Voice to Parliament is set to deliver a landslide No victory as a disastrous new poll for the Yes campaign reveals support for the referendum has fallen to a record low.
Support for the Yes campaign has fallen to its lowest level yet, according to a new poll.
Just over a third of Australians – 36 per cent – say they will vote Yes to the Voice in Parliament, according to the Newspoll survey of 1,239 voters for The Australian.
This is a drop of two points in the last three weeks – the lowest level ever recorded for the beleaguered Yes campaign.
At the same time, opposition to the historic referendum increased slightly to 56 percent with less than three weeks until polling day.
Just over a third of Australians – 36 per cent – say they will vote Yes to Voice to Parliament, according to the Newspoll survey of 1,239 voters (Prime Minister Anthony Albanese is pictured wearing, during a Midnight Oil concert, a “Voice, Treaty, Truth T-shirt) logo
The no movement spans most age groups and demographics, but most involves women and younger voters who were previously The Voice’s strongest supporters.

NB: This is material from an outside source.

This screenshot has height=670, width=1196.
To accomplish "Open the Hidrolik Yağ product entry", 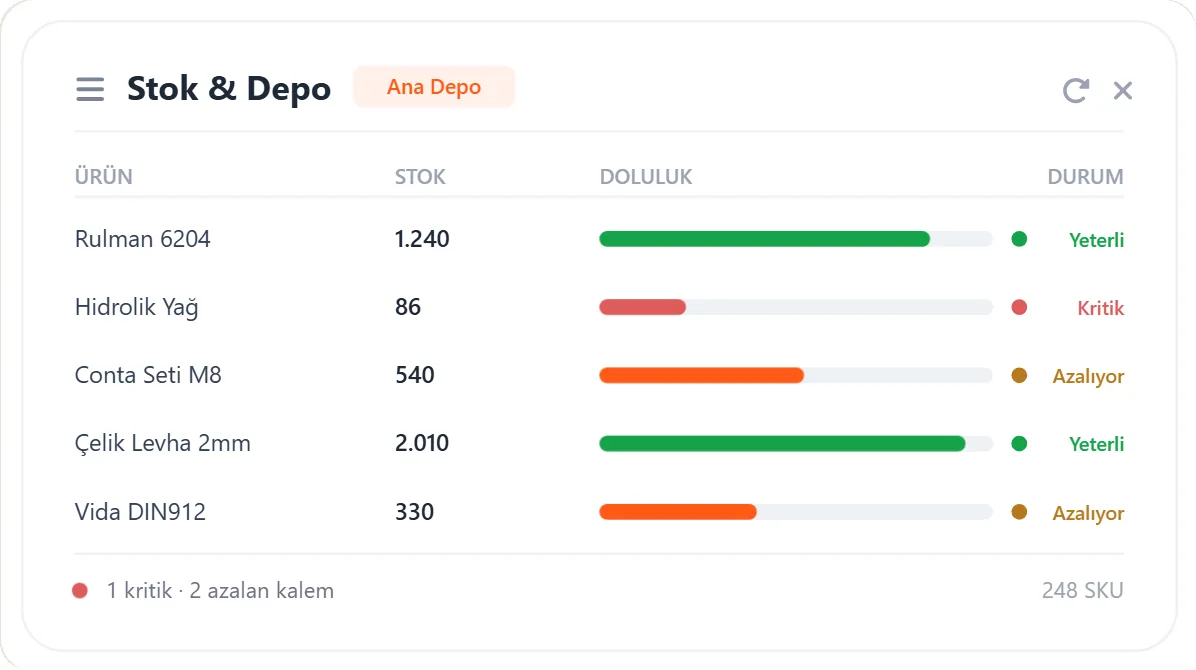I will [x=137, y=307].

Women’s support fell from 41 percent to 36 percent, but the proportion saying they would vote no rose nine points to 57 percent.
At the same time, support for The Voice increased by three points among men, to 36 percent, while those with a university education also saw an increase to 54 percent.
Of most concern for the Yes campaign, however, will be the decline in support among 18-34 year olds, who constitute the strongest support base for The Voice.
Support among this demographic group fell five points to 50 percent — down from 70 percent at the start of the year — while those supporting no rose four points to 41 percent.
Support for the No campaign has increased across most age groups and demographics, but is strongest among women and younger voters who were previously The Voice’s strongest supporters (pictured: A rally for the No campaign in Sydney on Saturday).
Only 77 percent of voters aged 18 to 34 said they would definitely or very likely vote, meaning the age group most likely to vote yes was least likely to go to the polls.
Yet the most painful read for Prime Minister Anthony Albanese is that support for Voice among Labor voters has also declined, with those approving the constitutional amendment falling from 61 per cent in the previous Newspoll to 56 per cent in the latest survey.
The poll also recorded a six-point drop in Liberal Leader Peter Dutton’s net approval rating since he took office. It’s now minus 20.
Mr. Albanese’s improved slightly to + three.